In 2012, Beau Lamper, wastewater operator, was a member of a Wasatch team that placed third in the collections event and fifth overall. In 2015, a collections operator was on a team that finished second in maintenance and 10th overall. In 2017, Clint Giles, collections operator; Ed Tucker, wastewater operator; and the Wasatch team place second in maintenance and 17th overall.

Reflecting on his career, Williams takes special pride in his team and facilities: “We’ve got a beautiful plant here. We’ve got it landscaped, and we use our reuse water to keep it that way. We keep our operation clean and pretty. Everybody looks great. Our grounds are manicured. Our trucks are all washed. We keep everything painted and cleaned up.

“After all these years, I still love my job. I like coming to work. People say, ‘Gosh, you’re probably thinking about retiring.’ Not me. I have no thought of retiring. At home I’ve got plenty to do to keep me occupied, but I still love coming to work. Wastewater is a big part of my life. I’ve traveled all over the country and have seen so much at many different plants. My wife, Shelly, and I always go to WEFTEC.

“I’ve had great support from my family, and I’ve had the support of my team here, too. I support them, and they support me. It’s been a fantastic combination.”

Horsing around

Before he started his wastewater career, Steve Williams was involved with a family ranch — raising, training and showing cutting horses. He’s still active in that endeavor with his wife, Shelly, and their five children.

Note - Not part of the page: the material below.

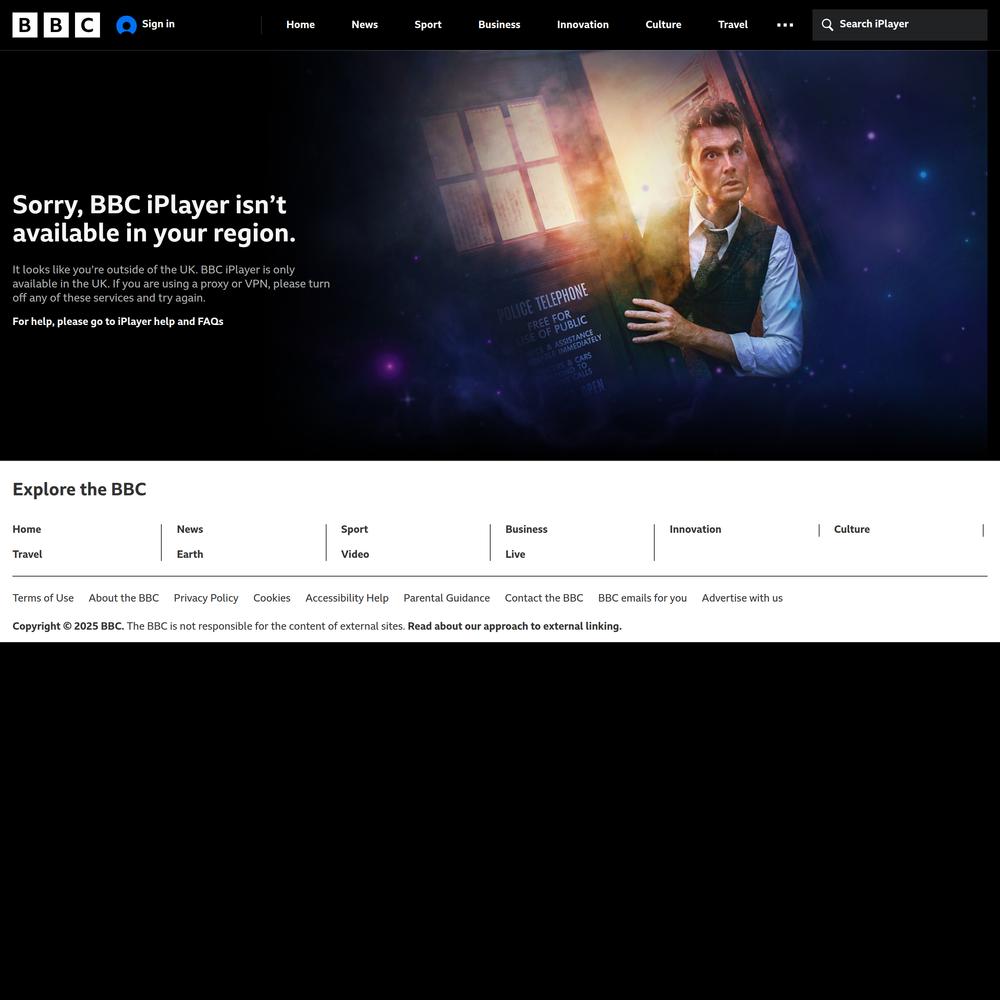Screen dimensions: 1000x1000
Task: Click Contact the BBC
Action: point(544,598)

Cutting horses take part in contests in what has long been among the world’s most popular equine sports; each year thousands of cutting events are held worldwide. The sport harks back to the 1800s when cowboys used their best horses for cutting. In today’s cutting horse contests, a rider selects and separates one cow from a herd. The cow’s instinct is to return to the herd; the horse keeps it from doing so, independent of any direction from the rider.

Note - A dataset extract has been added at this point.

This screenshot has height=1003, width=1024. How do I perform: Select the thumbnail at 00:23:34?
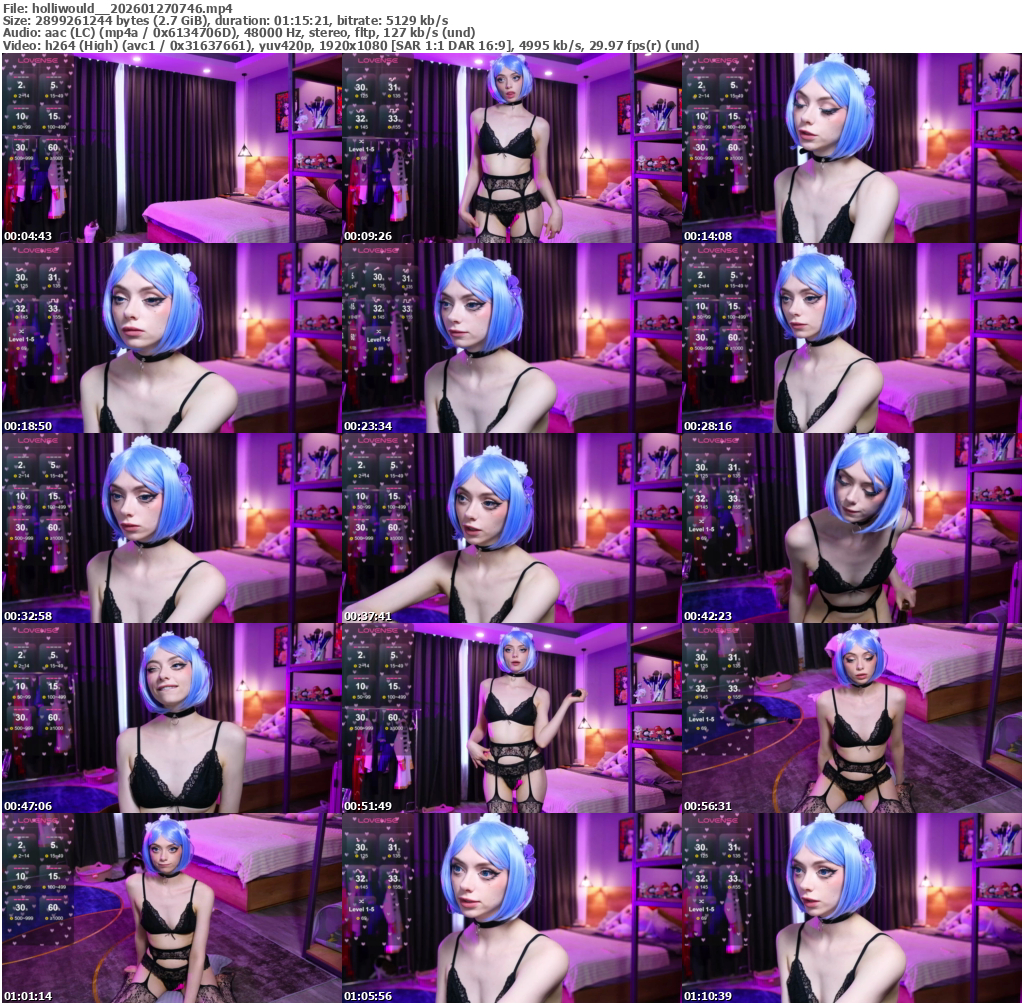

“Trained cutting horses are incredibly intelligent and instinctive athletes,” says information on the website of the National Cutting Horse Association. “The competition is judged based on difficulty and how well the horse anticipates and reacts. This is the only equine competition where the horse is required to think.”

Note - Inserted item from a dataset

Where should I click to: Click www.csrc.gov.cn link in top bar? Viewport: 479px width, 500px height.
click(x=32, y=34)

Williams observes, “It’s quite an addicting sport when you ride a horse that can do that. I’ve been doing it for a lot of years.” Williams works with the horses after work hours and on weekends. He was president of the local cutting horse association for 10 years and has been a National Cutting Horse Association director; he still judges cutting horse shows. His wife is an announcer at shows.

Williams embarked on his wastewater career to gain stability for his family in the form of a reliable income, insurance and a retirement plan: “In any livestock industry, you have so many variables and so many things can happen.”

So, how many horses do he and his family have on their 50-acre spread? “We have about 30 or 40 horses. If you have to count them, then you don’t really have that many.”